What needs to be done - What you output should match the data below exactly.

──────── Extracted information ────────

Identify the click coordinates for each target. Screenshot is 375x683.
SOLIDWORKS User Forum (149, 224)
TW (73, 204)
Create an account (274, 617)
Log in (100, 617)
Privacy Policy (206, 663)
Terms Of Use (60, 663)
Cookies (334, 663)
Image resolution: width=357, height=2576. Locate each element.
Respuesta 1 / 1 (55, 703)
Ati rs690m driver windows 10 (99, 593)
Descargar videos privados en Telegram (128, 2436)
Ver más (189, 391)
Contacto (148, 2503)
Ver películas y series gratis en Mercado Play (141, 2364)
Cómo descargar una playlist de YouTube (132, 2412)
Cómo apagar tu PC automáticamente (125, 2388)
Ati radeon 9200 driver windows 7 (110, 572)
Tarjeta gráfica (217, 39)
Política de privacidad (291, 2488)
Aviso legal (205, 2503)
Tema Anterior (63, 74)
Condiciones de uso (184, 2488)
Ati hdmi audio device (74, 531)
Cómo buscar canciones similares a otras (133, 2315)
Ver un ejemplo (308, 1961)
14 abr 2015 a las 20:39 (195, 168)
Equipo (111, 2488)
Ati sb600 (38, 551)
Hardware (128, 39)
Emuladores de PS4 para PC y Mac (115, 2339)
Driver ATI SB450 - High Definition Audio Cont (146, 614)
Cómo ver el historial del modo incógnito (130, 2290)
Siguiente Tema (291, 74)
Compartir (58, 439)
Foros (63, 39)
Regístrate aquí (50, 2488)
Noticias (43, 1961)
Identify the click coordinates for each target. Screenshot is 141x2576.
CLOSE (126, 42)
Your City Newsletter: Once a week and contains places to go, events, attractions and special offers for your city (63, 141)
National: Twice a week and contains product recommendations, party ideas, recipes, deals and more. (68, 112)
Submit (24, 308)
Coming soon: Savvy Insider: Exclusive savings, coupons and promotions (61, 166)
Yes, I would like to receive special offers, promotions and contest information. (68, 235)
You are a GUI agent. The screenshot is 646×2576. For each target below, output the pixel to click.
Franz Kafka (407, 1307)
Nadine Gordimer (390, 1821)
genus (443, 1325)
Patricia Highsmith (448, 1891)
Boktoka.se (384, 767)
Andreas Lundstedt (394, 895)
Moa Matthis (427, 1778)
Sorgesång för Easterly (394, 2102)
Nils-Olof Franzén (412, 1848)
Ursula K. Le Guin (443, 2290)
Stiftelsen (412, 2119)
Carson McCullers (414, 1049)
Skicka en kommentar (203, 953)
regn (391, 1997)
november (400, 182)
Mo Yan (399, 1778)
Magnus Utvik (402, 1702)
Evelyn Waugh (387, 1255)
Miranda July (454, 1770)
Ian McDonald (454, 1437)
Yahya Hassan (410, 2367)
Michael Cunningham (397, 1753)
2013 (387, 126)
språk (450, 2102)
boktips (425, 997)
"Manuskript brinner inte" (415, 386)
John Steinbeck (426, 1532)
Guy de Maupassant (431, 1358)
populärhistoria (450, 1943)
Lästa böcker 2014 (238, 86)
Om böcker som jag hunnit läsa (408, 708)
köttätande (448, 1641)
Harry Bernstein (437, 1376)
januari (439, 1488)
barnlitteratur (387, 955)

────────

Result -
Identify the click coordinates for each target. Screenshot is 375x683.
SOLIDWORKS User Forum (149, 224)
TW (73, 204)
Create an account (274, 617)
Log in (100, 617)
Privacy Policy (206, 663)
Terms Of Use (60, 663)
Cookies (334, 663)
Image resolution: width=357, height=2576. Locate each element.
Respuesta 1 / 1 (55, 703)
Ati rs690m driver windows 10 (99, 593)
Descargar videos privados en Telegram (128, 2436)
Ver más (189, 391)
Contacto (148, 2503)
Ver películas y series gratis en Mercado Play (141, 2364)
Cómo descargar una playlist de YouTube (132, 2412)
Cómo apagar tu PC automáticamente (125, 2388)
Ati radeon 9200 driver windows 7 (110, 572)
Tarjeta gráfica (217, 39)
Política de privacidad (291, 2488)
Aviso legal (205, 2503)
Tema Anterior (63, 74)
Condiciones de uso (184, 2488)
Ati hdmi audio device (74, 531)
Cómo buscar canciones similares a otras (133, 2315)
Ver un ejemplo (308, 1961)
14 abr 2015 a las 20:39 (195, 168)
Equipo (111, 2488)
Ati sb600 (38, 551)
Hardware (128, 39)
Emuladores de PS4 para PC y Mac (115, 2339)
Driver ATI SB450 - High Definition Audio Cont (146, 614)
Cómo ver el historial del modo incógnito (130, 2290)
Siguiente Tema (291, 74)
Compartir (58, 439)
Foros (63, 39)
Regístrate aquí (50, 2488)
Noticias (43, 1961)
Identify the click coordinates for each target. Screenshot is 141x2576.
CLOSE (126, 42)
Your City Newsletter: Once a week and contains places to go, events, attractions and special offers for your city (63, 141)
National: Twice a week and contains product recommendations, party ideas, recipes, deals and more. (68, 112)
Submit (24, 308)
Coming soon: Savvy Insider: Exclusive savings, coupons and promotions (61, 166)
Yes, I would like to receive special offers, promotions and contest information. (68, 235)
You are a GUI agent. The screenshot is 646×2576. For each target below, output the pixel to click.
Franz Kafka (407, 1307)
Nadine Gordimer (390, 1821)
genus (443, 1325)
Patricia Highsmith (448, 1891)
Boktoka.se (384, 767)
Andreas Lundstedt (394, 895)
Moa Matthis (427, 1778)
Sorgesång för Easterly (394, 2102)
Nils-Olof Franzén (412, 1848)
Ursula K. Le Guin (443, 2290)
Stiftelsen (412, 2119)
Carson McCullers (414, 1049)
Skicka en kommentar (203, 953)
regn (391, 1997)
november (400, 182)
Mo Yan (399, 1778)
Magnus Utvik (402, 1702)
Evelyn Waugh (387, 1255)
Miranda July (454, 1770)
Ian McDonald (454, 1437)
Yahya Hassan (410, 2367)
Michael Cunningham (397, 1753)
2013 (387, 126)
språk (450, 2102)
boktips (425, 997)
"Manuskript brinner inte" (415, 386)
John Steinbeck (426, 1532)
Guy de Maupassant (431, 1358)
populärhistoria (450, 1943)
Lästa böcker 2014 (238, 86)
Om böcker som jag hunnit läsa (408, 708)
köttätande (448, 1641)
Harry Bernstein (437, 1376)
januari (439, 1488)
barnlitteratur (387, 955)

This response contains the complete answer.